Saat membuka pertemuan dua tahunan ini, Chairperson Qatar Foundation, Sheikha Moza Bint Nasser menyatakan, dunia pendidikan menghadapi berbagai tantangan, mulai dari persoalan politik, perkembangan media, budaya dan teknologi. "Tantangannya semakin berat ketika retorika politik dimanipulasi secara berlebihan dan media membentuk realitas yang terdistorsi," katanya di Qatar National Convention Center (QNCC), Doha, Rabu (15/11).
Menurut Sheikha Moza, informasi yang disajikan media saat ini berupa kepalsuan yang menyamar sebagai cerita nyata dengan gambar yang menyerupai kebenaran. Alhasil, prinsip dan standar diskursus media pada umumnya telah dikalahkan.

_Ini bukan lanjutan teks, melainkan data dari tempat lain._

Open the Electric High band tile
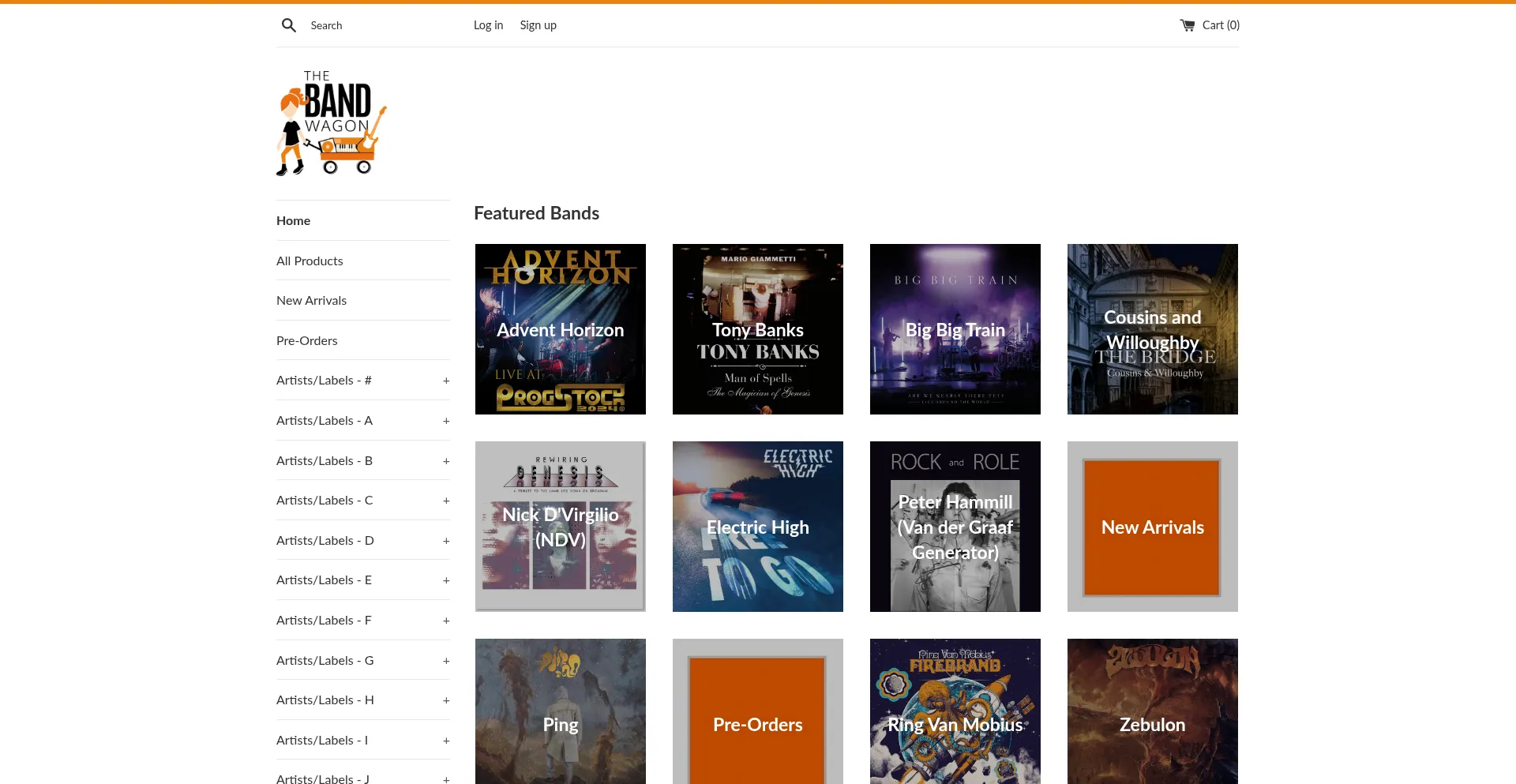 point(758,527)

Media sosial pun berubah menjadi wadah aktivitas terorganisir yang menyebarkan propaganda, rumor dan keinginan mengalihkan perhatian orang dari kenyataan dan kebenaran.

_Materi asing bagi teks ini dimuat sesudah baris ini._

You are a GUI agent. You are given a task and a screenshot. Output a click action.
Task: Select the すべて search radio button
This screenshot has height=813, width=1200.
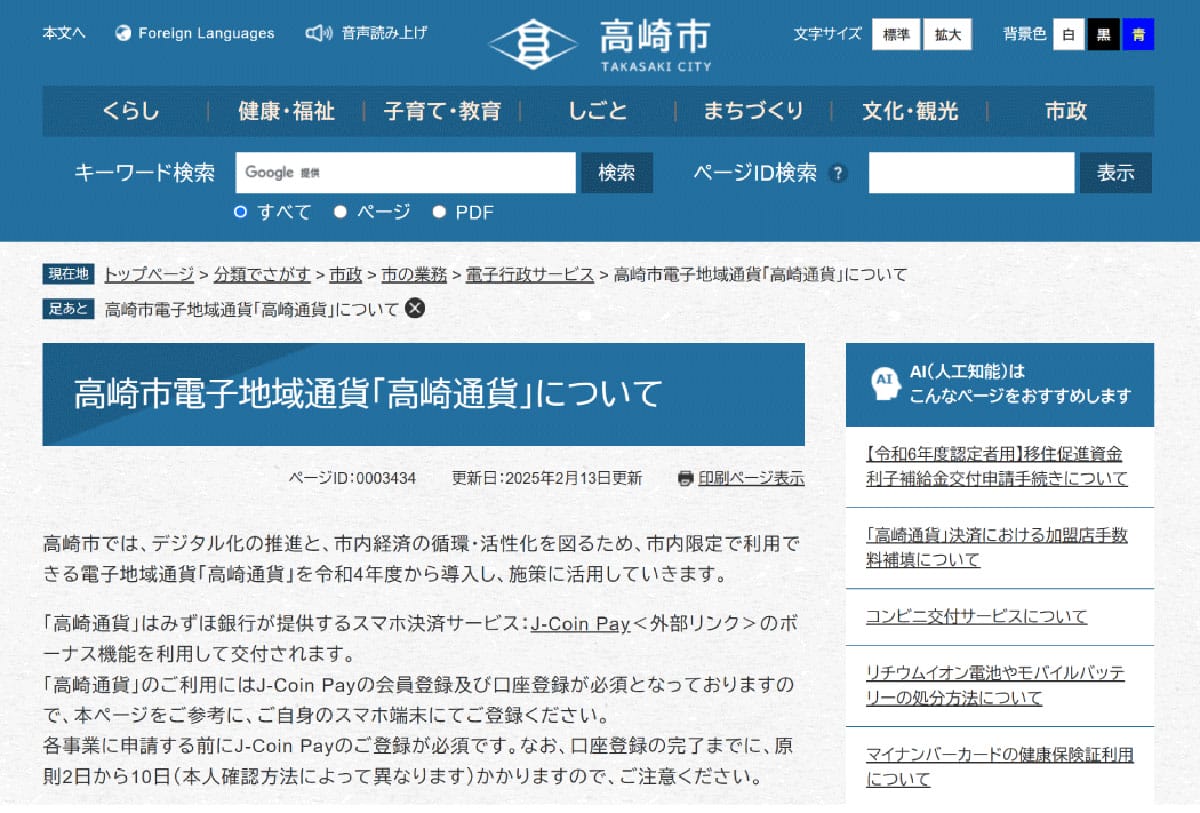240,211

Sheikha Moza menuding, krisis Irak selama 13 tahun melalui cara-cara penipuan dan dalih yang dibuat untuk membenarkan invasi pada tahun 2003. Alih-alih menemukan senjata pemusnah massal, Irak malah hancur. “Sistem pendidikan Irak, salah satu yang terbaik di wilayah ini pada tahun 1990, hancur total.”
Menurut dia, praktik serupa terjadi di Yaman dan Qatar saat ini. Pemblokadean Qatar sejak 5 Juni lalu dengan menggunakan alasan yang dipaksakan.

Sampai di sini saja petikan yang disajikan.